Kids Safety and Seat Belts - Ontario School Buses

Kids - staying safe on and around the bus

School bus travel is extremely safe. In Ontario, over 800,000 students are transported daily in school buses that travel 1.9 million kilometres every school day. Although injuries to school bus passengers are rare, they most often happen outside the bus as students are boarding and leaving the bus or crossing the street. Remember these tips:

  • Be at the school bus stop on time.
  • Wait in a safe place well back from the edge of the road.
  • Do not play in ditches or on snowbanks.
  • Enter the bus in single file holding the hand rail.
  • Find a seat right away and stay seated facing forward at all times.
  • Do not place things in the aisle.
  • Avoid rowdy behaviour. Do not throw things or eat or drink.
  • Keep your arms and head inside the bus.
  • Never distract the bus driver. Always follow his or her instructions.
  • When you leave the bus, move away from the side. If you can touch the bus, you are too close.
  • If you drop something near the bus, never try to pick it up because its quite likely the bus driver can't see you. Ask an adult or the driver to help.

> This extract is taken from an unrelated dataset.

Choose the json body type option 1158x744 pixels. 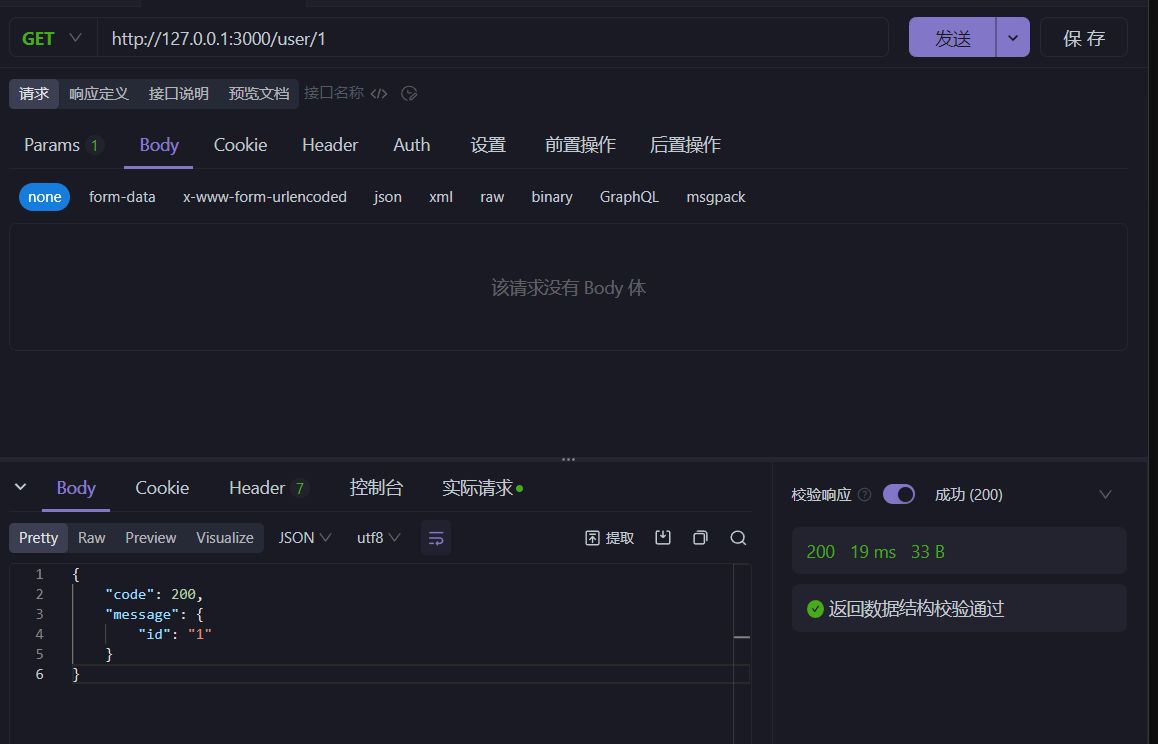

When crossing the street to get on or off the bus:

  • Walk at least 10 big steps in front of the bus, along the side of the road and look at the driver for a signal before crossing.
  • Look all ways before crossing the road.
  • Walk, never run, to where your parent or caregiver is waiting for you on the side of the road where the bus stops

Parents - what makes a school bus safe

Ontario regulations require buses be driven by specially-trained, licensed drivers with good driving records. And school buses must meet safety standards established by Transport Canada, as well as provincial requirements such as the requirement for a front safety crossing arm. 

Illustration of vehicle stopped behind school bus on undivided road

Why no seat belts?

Information from all types of school bus collisions demonstrates that the current school bus design provides a high level of protection to occupants and that seat belts may actually adversely affect the safety of children on school buses (Transport Canada).

Instead of requiring seat belts, school buses are designed and constructed differently from passenger cars. School buses protect passengers through "compartmentalization", a design that includes:

  • Seats with high backs;
  • Seats filled with energy-absorbing material;
  • Seats placed close together to form compartments;
  • Strong seat anchorages.

Studies have shown that adding seat belts to the current seating configuration of a school bus can increase the chance of head and neck injuries. For a seat belt to be effective, it must be worn correctly, snug and on the upper thighs. Because school vehicles carry passengers from the very young to high school students, if seat belts were used, they would need to be readjusted and their use monitored. A seat belt not worn correctly may cause serious injuries.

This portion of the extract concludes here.